In the production of single silicon crystals grown by the Czochralski method, polycrystalline silicon is first melted down within a quartz crucible. After the polycrystalline silicon has melted and the temperature equilibrated, a seed crystal is dipped into the melt and subsequently extracted while the crucible is rotated to form a single crystal silicon ingot.
High quality quartz glass is an indispensable material in semiconductor technology in producing and processing crucibles because of its purity, temperature stability and chemical resistance. However, because of the direct contact between the very high temperature, aggressive silicon melt and the wall of the quartz crucible, the danger of contamination of the melt with impurities from the crucible is great.
Translucent quartz crucibles are generally produced by a process in which quartz powder is introduced into a mould to be accumulated to form a layer along the inner surface of the mould. The layer of the quartz powder is then heated and fused at the inner surface thereof while the mould is being rotated to produce a quartz crucible having a relatively high bubble content. As used herein, the term "bubbles" refers to bubbles of air or pockets of air contained in the crucible voids. Generally, translucent quartz crucibles contain bubbles ranging from about 50-200 microns in diameter, with the average bubble having a diameter of about 100 microns. There are approximately 70,000 bubbles/cm.sup.3 in translucent crucibles. These quartz crucibles are advantageous in that they have high strength and are relatively easy to form in large sizes. For these reasons, translucent crucibles are widely utilized.

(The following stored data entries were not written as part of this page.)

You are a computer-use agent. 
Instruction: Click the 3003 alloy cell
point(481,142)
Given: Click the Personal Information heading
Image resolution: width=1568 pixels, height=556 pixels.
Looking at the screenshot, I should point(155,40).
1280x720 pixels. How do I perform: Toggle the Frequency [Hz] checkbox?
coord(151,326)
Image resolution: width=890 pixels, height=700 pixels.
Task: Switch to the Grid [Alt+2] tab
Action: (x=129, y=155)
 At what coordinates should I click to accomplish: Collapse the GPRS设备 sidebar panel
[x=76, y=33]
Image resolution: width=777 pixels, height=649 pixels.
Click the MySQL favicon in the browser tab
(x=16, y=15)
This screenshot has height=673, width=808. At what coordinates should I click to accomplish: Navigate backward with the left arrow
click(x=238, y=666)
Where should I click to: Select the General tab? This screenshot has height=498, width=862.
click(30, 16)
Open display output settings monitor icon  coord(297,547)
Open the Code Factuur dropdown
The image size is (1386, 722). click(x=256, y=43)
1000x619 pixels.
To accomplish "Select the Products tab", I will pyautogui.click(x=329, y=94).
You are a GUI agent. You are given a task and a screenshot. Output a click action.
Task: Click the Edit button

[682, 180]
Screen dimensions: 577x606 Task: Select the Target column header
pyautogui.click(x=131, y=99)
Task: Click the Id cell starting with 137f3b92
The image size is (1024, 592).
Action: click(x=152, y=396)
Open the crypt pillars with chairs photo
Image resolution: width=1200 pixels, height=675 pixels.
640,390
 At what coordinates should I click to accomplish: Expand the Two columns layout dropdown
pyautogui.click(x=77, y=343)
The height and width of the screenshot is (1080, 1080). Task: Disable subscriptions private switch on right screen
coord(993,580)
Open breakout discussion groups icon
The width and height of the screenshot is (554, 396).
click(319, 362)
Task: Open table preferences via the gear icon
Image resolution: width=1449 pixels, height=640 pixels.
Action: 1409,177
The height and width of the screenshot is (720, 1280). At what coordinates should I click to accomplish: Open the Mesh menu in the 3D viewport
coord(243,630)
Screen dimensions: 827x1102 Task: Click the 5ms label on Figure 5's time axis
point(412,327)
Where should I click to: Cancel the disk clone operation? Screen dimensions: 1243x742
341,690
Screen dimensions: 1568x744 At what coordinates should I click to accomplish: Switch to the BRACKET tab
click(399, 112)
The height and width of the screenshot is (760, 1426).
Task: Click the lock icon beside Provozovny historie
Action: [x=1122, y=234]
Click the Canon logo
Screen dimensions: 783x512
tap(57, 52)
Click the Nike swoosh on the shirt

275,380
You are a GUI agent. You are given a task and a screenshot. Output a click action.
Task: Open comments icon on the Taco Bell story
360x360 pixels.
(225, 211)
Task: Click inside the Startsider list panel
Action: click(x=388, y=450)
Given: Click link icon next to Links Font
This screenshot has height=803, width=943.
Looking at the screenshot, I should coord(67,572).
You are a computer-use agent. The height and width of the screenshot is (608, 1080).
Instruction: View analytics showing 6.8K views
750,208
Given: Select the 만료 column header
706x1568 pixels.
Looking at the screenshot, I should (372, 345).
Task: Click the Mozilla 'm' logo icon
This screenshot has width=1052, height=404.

However, translucent crucibles which contain bubbles throughout the entire structure are not without drawbacks. As the silicon melt stays in contact with the crucible during the crystal pulling, which can be up to 100 hours or more for larger diameter ingots or melts of large mass, the melt continuously reacts with and dissolves the crucible. This dissolution of the quartz crucible causes bubbles in the quartz wall to become exposed and burst. This bursting not only releases the gases inside the bubble into the melt, but also can result in the release of quartz particulates into the melt. These particulates in the melt can come into contact with the growing crystal at the melt interface and be incorporated into the crystal structure. When this happens, a resulting structure loss in the crystal can occur which may lead to a decreased throughput.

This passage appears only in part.